I just count myself lucky that I got divorced when we were flat-*** broke and I got off relatively easy with no alimony, no "spousal support", no car payments and only a few thousand in credit card bills.


----------



## Main Frame 8 (Mar 16, 2007)

speckle-catcher said:


> divorce isn't fair, but it's worth it.
> 
> The women always win - they get 1/2 the money and all the *****
> 
> ...


If she took you back to court, you's be down to @ 97,000 greenies.


----------



## speckle-catcher (May 20, 2004)

I think I was divorced before I ever discovered 2Cool, and she was loooooong gone before the greenie system was ever put into place.

so she has no claim to them. 

:rotfl:


----------



## POC Troutman (Jul 13, 2009)

gregr1971 said:


> get er done!


I got full coverage on my truck as well, already have a new one on the way, let's do this!


----------



## JohnHumbert (May 21, 2004)

speckle-catcher said:


> divorce isn't fair, but it's worth it.


There's the old joke:

"Why is divorce so expensive?"

"Because it's worth it!"


----------



## saltwatersensations (Aug 30, 2004)

Boat ramp blunder does wonders.
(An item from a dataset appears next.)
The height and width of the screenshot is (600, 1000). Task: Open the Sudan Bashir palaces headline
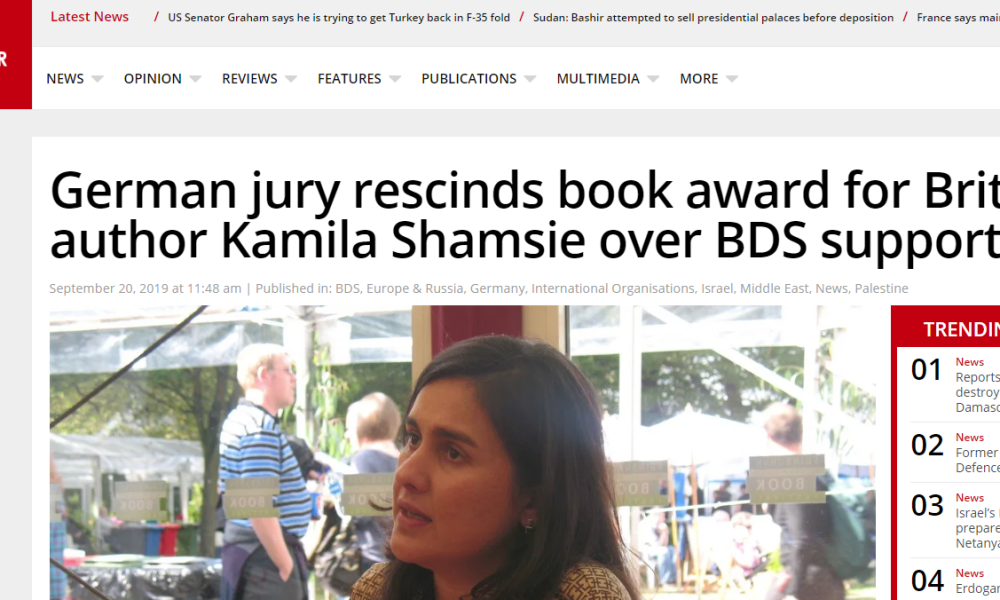713,18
OOps I forgot to set the brake.


----------



## speckle-catcher (May 20, 2004)

saltwatersensations said:


> Boat ramp blunder does wonders. OOps I forgot to set the brake.


"dammit - I must have left in gear...again."


----------



## gregr1971 (Oct 28, 2005)

That was attorney fees alone, for NOTHING! No big bucks here, that depleted my savings, and then some!!
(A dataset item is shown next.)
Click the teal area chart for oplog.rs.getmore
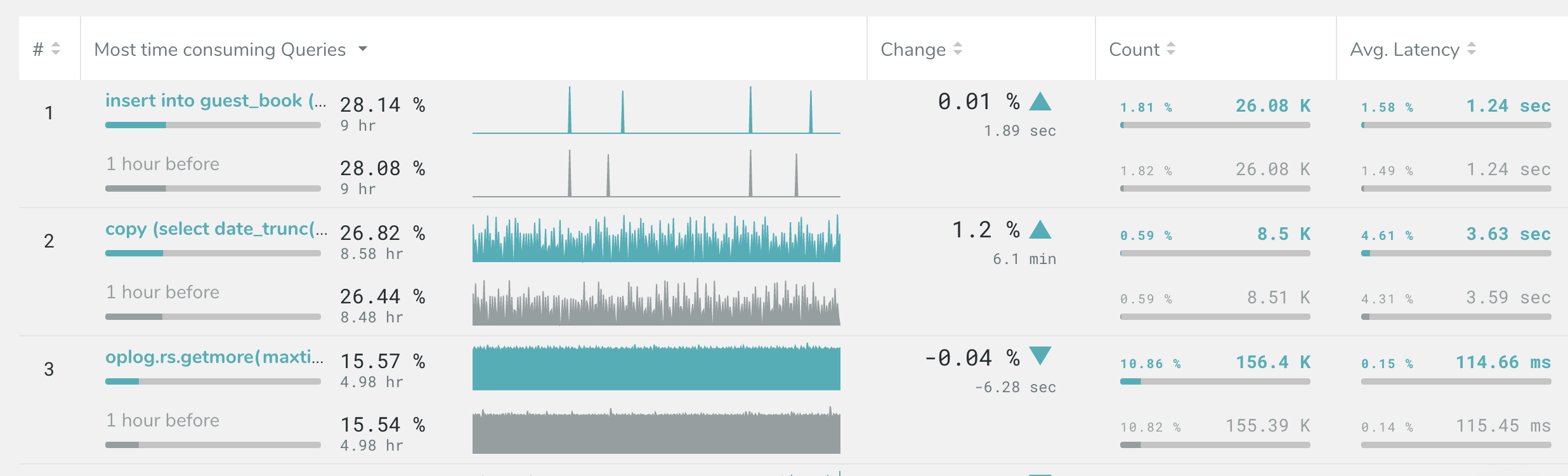 tap(656, 368)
I paid 23k to have someone tell me i have to pay an astronomical amount of child support. THANK YOU TEXAS!!!!



muddnasty said:


> As a member of the same fraternity that you are in,*GWGBOD*"guys who got bent over in divorce" I can honestly say you did/paid more to join then I did....DANG! I guess I can stop crying about what that witch I was married to cost me and i'm still paying.....(it's like the gift that keeps on giving)
> 
> then again, sounds like you got da big bucks and can afford it b/c if it were me somebody might get invited on a deep sea trip,with only one of us returning, hopefully me...lol just jokin just jokin...good luck


----------



## gregr1971 (Oct 28, 2005)

Hmmmmmm......... sad2sm



speckle-catcher said:


> "dammit - I must have left in gear...again."


----------



## fishinguy (Aug 5, 2004)

snarfer35 said:


> Regarding joint credit debt. The credit bureaus can only put a disclaimer on your credit report stating that it is the responsibility of your ex. It will still effect your credit score.
> 
> Been divorced over 16 years, ex has been re-married for over 12 years. I did a lump sum settlement 2 years after the divorce. Got tired of her calling me because the system was taking too long to send her the check. This was approved and signed by the judge. She took me to court 2 years ago and the court awared her a modification, so now I have to pay child support again. She tried to get the court to give her retro back to when the lump sum was given. You have to love our court system.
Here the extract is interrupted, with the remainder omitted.